Existing weighted graph similarity measures often rely on node alignment or neglect edge weights, resulting in low structural fidelity and poor generalization. This paper proposes a node-alignment-free framework for measuring weighted network dissimilarity, which constructs graph embeddings from weighted statistical features of local ego networks—such as distance-weighted degree and neighbor weight distribution—and quantifies feature distribution divergence via the Wasserstein distance. By circumventing binary conversion and explicit matching assumptions, the method enables unsupervised comparison of weighted graphs with heterogeneous sizes. Evaluated on diverse synthetic and real-world weighted network benchmarks, it achieves state-of-the-art classification accuracy. It successfully identifies financial turbulence anomalies in stock correlation time series and quantitatively assesses how filtering strategies affect local structural fidelity.

With the impressive growth of network models in practically every scientific and technological area, we are often faced with the need to compare graphs, i.e., to quantify their (dis)similarity using appropriate metrics.

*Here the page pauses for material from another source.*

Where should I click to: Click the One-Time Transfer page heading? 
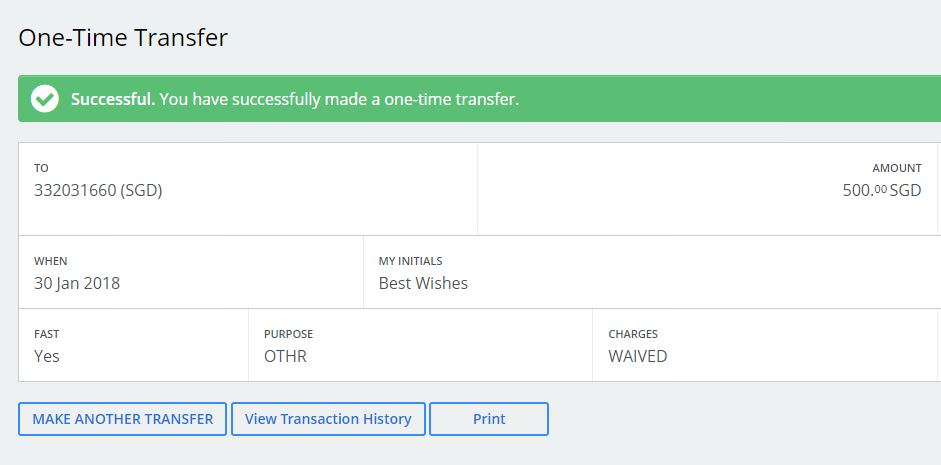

This is necessary, for example, to identify networks with comparable characteristics or to spot anomalous instants in a time sequence of graphs. While a large number of metrics are available for binary networks, the set of comparison methods capable of handling weighted graphs is much smaller. Yet, the strength of connections is often a key ingredient of the model, and ignoring this information could lead to misleading results. In this paper we introduce a family of dissimilarity measures to compare undirected weighted networks. They fall into the class of alignment-free metrics: as such, they do not require the correspondence of the nodes between the two graphs and can also compare networks of different sizes. In short, they are based on the distributions, on the graph, of a few egonet features which are easily defined and computed: the distance between two graphs is then the distance between the corresponding distributions. On a properly defined testbed with a pool of weighted network models with diversified characteristics, the proposed metrics are shown to achieve state-of-the-art performance in the model classification task. The effectiveness and applicability of the proposed metrics are then demonstrated on two examples. In the first, some"filtering"schemes -- designed to eliminate non-significant links while maintaining most of the total weight -- are evaluated in their ability to produce as output a graph faithful to the original, in terms of the local structure around nodes. In the second example, analyzing a timeline of stock market correlation graphs highlights anomalies associated with periods of financial instability.